Dolphins are now experiencing an unusual mortality event (UME), meaning it's not at all normal that they are dying in droves.

Flickr/Phil Long

According to the report, published in the journal PLOS ONE, "...the current UME is composed of multiple clusters of bottlenose dolphin deaths, including some that overlap both temporally and spatially with the [Deepwater Horizon] oil spill."

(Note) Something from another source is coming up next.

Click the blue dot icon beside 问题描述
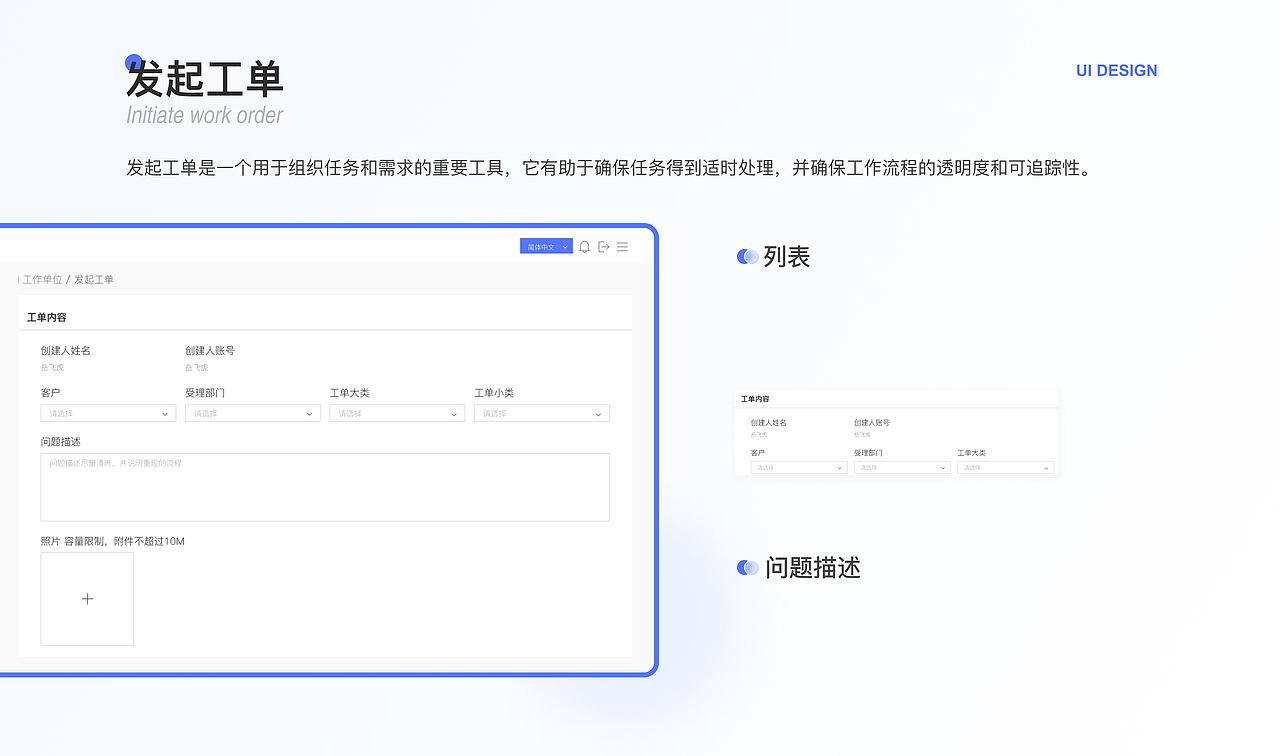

Since 2010, 1,305 dolphins have stranded on the shores of the Gulf, 94 percent of them dead. It's become the longest-lasting dolphin die-off in the Gulf ever recorded.

Flickr/Dominic Sherony

In a post on its website, BP responded to the study by cherry-picking facts to avoid blame:

The study on the Gulf's "unusual mortality event" (UME) reiterates what other experts, such as NOAA, have stated: the UME started three months before the Deepwater Horizon spill, and the cause or causes have not been determined. The study does not show that the accident adversely impacted dolphin populations.

This isn't the first study to link the oil spill to dolphin deaths. A 2014 study found that dolphins in Louisiana's Barataria Bay have symptoms consistent with oil exposure, and were suffering from lung disease, adrenal problems and tooth loss. Even the National Oceanic and Atmospheric Administration has said it is primarily investigating BP in the dolphin die-offs.

"The more we learn, the more clear that it becomes that the BP oil spill is continuing to impact wildlife in the Gulf of Mexico," Ryan Fikes, the National Wildlife's Gulf restoration scientist, said in a post on the group's website. "BP executives need to quit bashing the science - and the scientists - and accept the company's responsibility. It's time for BP to quit stalling so we can get started restoring the Gulf."